DIRECTIONS FOR THIS TASK:
Your answer must hold only the lines below from the line containing "Click the RSI 14 close indicator label" through the line containing "You are a computer-use agent. The width", each reproduced exactly.

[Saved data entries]
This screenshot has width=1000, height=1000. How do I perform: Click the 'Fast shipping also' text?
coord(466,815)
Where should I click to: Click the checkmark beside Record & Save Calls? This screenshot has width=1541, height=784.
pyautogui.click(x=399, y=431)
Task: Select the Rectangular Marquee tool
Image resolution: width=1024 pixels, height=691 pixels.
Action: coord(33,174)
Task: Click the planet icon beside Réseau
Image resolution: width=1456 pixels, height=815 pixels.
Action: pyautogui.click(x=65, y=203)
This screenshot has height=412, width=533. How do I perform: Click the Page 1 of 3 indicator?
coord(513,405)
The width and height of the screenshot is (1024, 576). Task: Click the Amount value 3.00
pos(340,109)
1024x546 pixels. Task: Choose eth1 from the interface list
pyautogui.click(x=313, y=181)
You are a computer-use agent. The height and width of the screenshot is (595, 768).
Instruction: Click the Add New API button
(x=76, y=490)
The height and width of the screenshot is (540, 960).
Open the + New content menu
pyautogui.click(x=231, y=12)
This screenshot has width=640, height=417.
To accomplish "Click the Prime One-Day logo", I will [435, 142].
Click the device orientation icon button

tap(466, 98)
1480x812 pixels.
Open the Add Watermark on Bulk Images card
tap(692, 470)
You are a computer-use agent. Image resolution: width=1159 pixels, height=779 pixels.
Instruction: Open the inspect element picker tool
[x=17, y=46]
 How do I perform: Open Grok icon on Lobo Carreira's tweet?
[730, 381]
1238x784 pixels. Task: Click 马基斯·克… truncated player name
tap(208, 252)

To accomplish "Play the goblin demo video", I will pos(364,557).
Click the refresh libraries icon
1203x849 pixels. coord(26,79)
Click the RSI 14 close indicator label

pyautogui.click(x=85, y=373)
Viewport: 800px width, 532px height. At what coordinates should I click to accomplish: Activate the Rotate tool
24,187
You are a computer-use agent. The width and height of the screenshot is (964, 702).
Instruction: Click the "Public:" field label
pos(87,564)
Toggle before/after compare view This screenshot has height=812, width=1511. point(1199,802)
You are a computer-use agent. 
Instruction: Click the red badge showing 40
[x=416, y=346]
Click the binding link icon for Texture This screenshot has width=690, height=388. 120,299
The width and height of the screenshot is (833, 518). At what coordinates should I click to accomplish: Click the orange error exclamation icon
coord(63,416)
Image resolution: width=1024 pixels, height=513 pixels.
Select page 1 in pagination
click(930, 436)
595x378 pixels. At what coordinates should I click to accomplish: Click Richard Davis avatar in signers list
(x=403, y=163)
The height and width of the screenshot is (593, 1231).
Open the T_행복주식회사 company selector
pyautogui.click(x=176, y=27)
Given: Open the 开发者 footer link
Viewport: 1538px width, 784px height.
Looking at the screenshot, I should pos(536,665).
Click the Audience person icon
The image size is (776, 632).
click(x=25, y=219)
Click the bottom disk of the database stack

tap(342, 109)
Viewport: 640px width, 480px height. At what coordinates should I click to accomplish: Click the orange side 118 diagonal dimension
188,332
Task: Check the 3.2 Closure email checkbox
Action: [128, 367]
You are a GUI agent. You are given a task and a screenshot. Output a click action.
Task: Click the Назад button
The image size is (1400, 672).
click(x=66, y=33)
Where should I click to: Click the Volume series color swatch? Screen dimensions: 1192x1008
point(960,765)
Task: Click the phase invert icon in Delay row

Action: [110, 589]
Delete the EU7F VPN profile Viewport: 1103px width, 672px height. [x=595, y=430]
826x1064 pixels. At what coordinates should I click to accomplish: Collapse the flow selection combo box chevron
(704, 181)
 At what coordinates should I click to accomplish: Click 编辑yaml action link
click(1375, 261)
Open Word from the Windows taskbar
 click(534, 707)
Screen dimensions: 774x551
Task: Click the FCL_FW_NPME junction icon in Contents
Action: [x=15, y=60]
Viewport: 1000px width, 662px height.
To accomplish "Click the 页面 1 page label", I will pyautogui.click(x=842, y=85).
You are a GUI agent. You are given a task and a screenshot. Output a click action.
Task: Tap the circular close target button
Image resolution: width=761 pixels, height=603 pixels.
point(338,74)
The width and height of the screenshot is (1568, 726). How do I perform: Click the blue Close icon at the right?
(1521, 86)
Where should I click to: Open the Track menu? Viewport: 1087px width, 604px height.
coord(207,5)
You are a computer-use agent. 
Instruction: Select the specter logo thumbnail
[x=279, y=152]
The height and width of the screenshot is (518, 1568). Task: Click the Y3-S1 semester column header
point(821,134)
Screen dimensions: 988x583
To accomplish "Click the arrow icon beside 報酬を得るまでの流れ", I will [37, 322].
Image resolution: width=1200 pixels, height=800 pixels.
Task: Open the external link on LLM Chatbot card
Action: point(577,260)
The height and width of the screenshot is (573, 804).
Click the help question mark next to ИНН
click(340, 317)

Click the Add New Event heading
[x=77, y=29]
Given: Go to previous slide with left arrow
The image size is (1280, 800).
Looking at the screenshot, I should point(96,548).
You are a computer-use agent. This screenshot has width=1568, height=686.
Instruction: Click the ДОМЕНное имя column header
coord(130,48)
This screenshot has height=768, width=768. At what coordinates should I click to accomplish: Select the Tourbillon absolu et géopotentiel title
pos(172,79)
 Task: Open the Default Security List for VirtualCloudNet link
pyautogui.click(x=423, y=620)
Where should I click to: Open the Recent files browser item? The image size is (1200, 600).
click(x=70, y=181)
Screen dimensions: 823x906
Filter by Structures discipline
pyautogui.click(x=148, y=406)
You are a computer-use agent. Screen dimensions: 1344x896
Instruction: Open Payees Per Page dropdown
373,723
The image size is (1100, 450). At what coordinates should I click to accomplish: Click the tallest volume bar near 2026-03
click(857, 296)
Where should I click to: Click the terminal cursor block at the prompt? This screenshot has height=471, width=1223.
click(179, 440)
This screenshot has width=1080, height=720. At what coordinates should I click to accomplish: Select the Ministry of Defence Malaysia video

SOLUTION TO THE EXERCISE:
Click the RSI 14 close indicator label

pyautogui.click(x=85, y=373)
Viewport: 800px width, 532px height. At what coordinates should I click to accomplish: Activate the Rotate tool
24,187
You are a computer-use agent. The width and height of the screenshot is (964, 702).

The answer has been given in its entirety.